Researchers have proposed a graph-based theoretical framework that explains hallucinations in large language models as the product of two distinct mechanisms — one that emerges early in training, and one that solidifies later — offering what the authors describe as a unified account of a widely observed but poorly understood failure mode.
The paper, posted to ArXiv in April 2025, addresses one of the most persistent problems in deploying AI language systems: outputs that are fluent and confident yet factually wrong or inconsistent with the information the model was given. Despite the frequency of these failures, the internal mechanics of how decoder-only Transformer models — the architecture underlying systems like GPT-4 and Claude — generate them has remained largely opaque.
Reasoning as a Search Problem on a Graph
The authors reframe next-token prediction — the core process by which language models generate text — as a graph search problem. In their model, entities such as concepts, facts, and named objects correspond to nodes, while the relationships and transitions the model has learned during training form the edges connecting them. When a model reasons through a question, it is effectively navigating paths across this graph.
The framework draws a distinction between two types of reasoning. Intrinsic reasoning occurs when the model is given context — a document, a conversation, a set of facts — and must navigate a constrained subgraph derived from that input. Extrinsic reasoning occurs when no such context is provided, and the model relies entirely on structures memorised during training.
Reasoning hallucinations arise from two fundamental mechanisms: Path Reuse, where memorised knowledge overrides contextual constraints during early training, and Path Compression, where frequently traversed multi-step paths collapse into shortcut edges in later training.
What Path Reuse and Path Compression Actually Mean
Path Reuse describes what happens when a model defaults to a memorised reasoning route even when the current context calls for a different one. Think of it as a well-worn trail: the model has travelled a particular logical path so many times during training that it defaults to it automatically, even when the question at hand requires a detour. According to the paper, this tends to dominate during early training, when the model has not yet learned to respect the boundaries imposed by specific contexts.

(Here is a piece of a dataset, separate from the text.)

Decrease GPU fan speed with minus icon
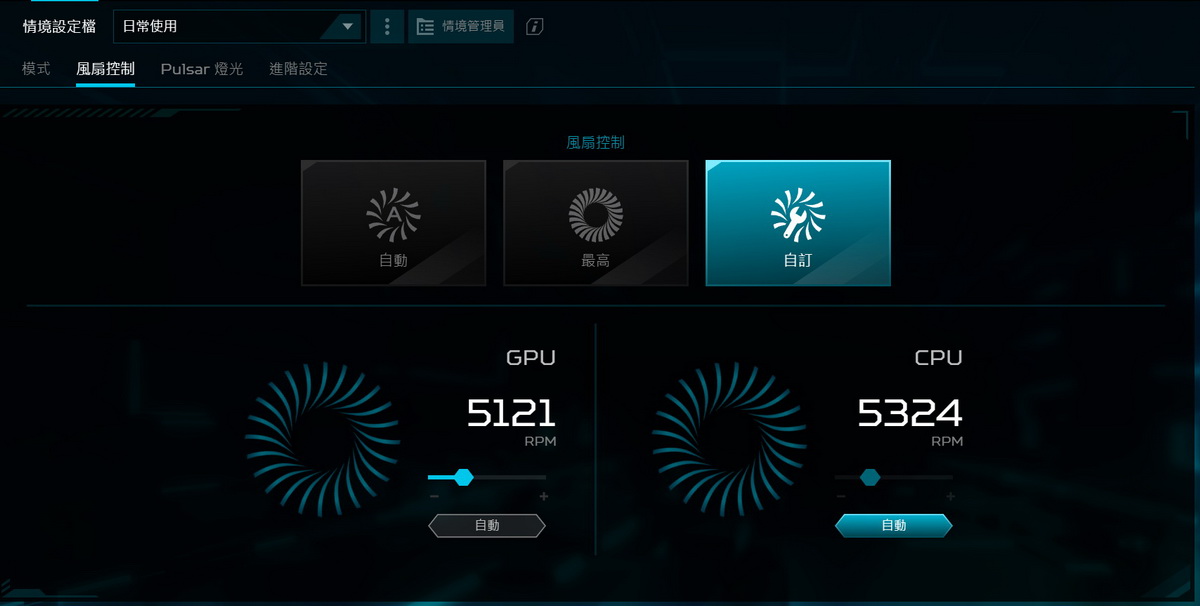Image resolution: width=1200 pixels, height=606 pixels. (x=434, y=497)
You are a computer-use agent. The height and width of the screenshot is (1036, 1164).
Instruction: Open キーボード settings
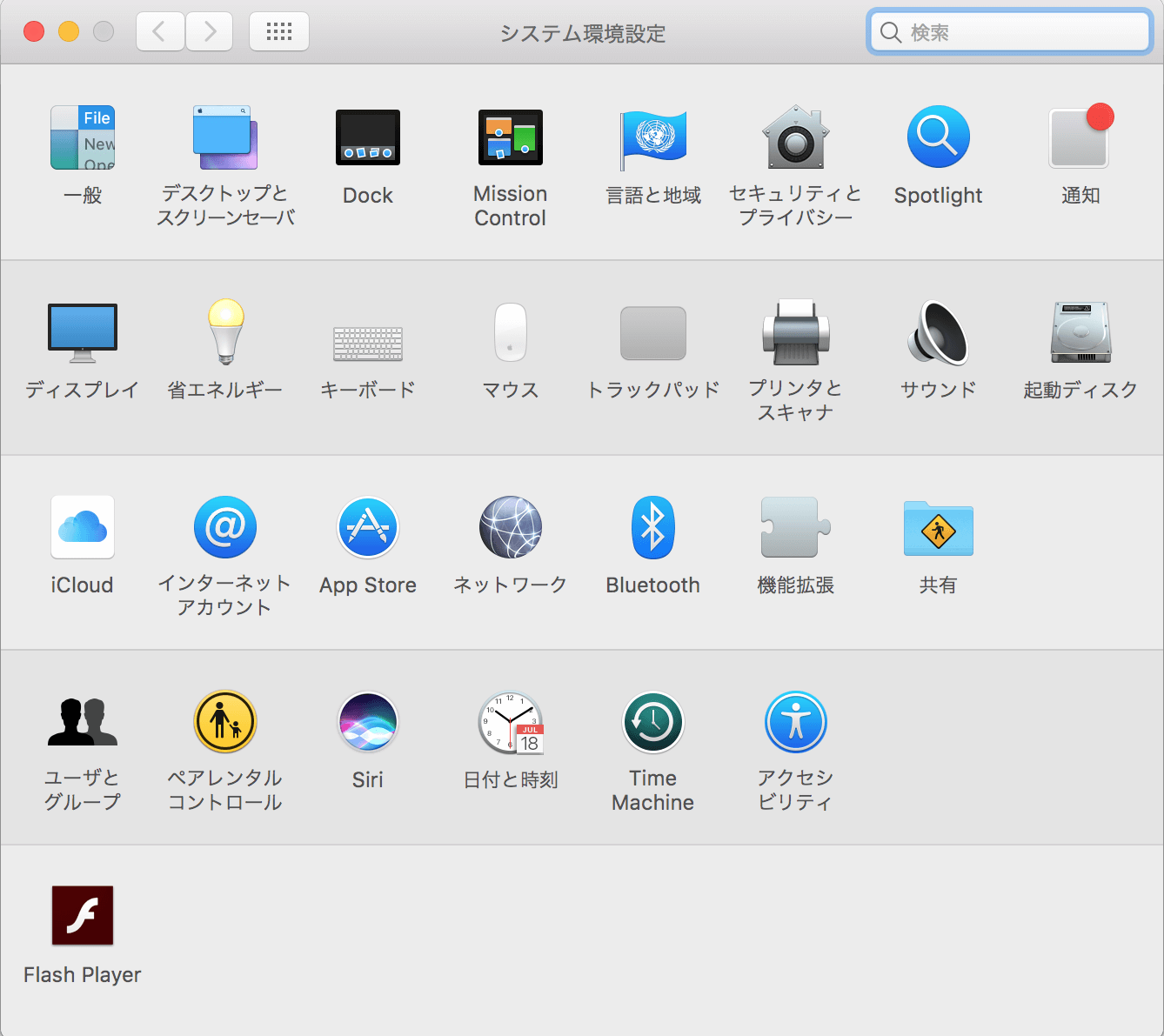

Path Compression is a subtler, later-stage phenomenon. When the model repeatedly navigates a multi-step reasoning chain — say, moving from A to B to C — it can effectively learn a direct shortcut from A to C, collapsing the intermediate step. This makes the model faster and more fluent, but it also means it can skip reasoning steps that might be critical in edge cases. The shortcut works most of the time, which is precisely what makes it dangerous: the model appears to reason correctly, but the underlying logic has been hollowed out.
The authors argue these two mechanisms together account for a wide range of hallucination behaviours that researchers and practitioners have documented in real-world applications.
Why Existing Explanations Have Fallen Short
Previous attempts to explain hallucinations have tended to focus on surface-level phenomena: insufficient training data, exposure to misinformation, or simple statistical associations between tokens. While these factors matter, they do not offer a structural account of when and why hallucinations emerge at specific points in the training process.
The graph perspective allows the authors to make more precise claims. Path Reuse and Path Compression are not random errors — they are predictable consequences of how gradient-based learning optimises a model over time. This framing suggests that hallucinations are not bugs introduced by bad data alone, but emergent properties of the training dynamic itself.
It is worth noting that the findings presented are theoretical and mechanistic in nature. The paper does not report empirical benchmark results, and no external validation from independent research groups is available at this stage.
Connections to Known Downstream Behaviours
The authors claim their framework connects to several well-documented behaviours in deployed language models. Path Reuse maps neatly onto cases where a model contradicts an explicitly provided document — the model simply overrides the context with what it "knows." Path Compression helps explain why models sometimes skip logical steps in multi-hop reasoning tasks, producing answers that feel right but rest on incomplete chains of inference.
Both failure types have been catalogued extensively in evaluation literature. What has been missing is a unified theoretical account tying them to specific phases of the training process. If the framework holds up under empirical scrutiny, it could have practical implications for how models are trained, fine-tuned, and evaluated.
What This Means
If validated, this framework gives researchers and engineers a more precise target for reducing hallucinations — not just cleaner data or more parameters, but interventions designed to counteract Path Reuse during early training and prevent destructive Path Compression from forming later.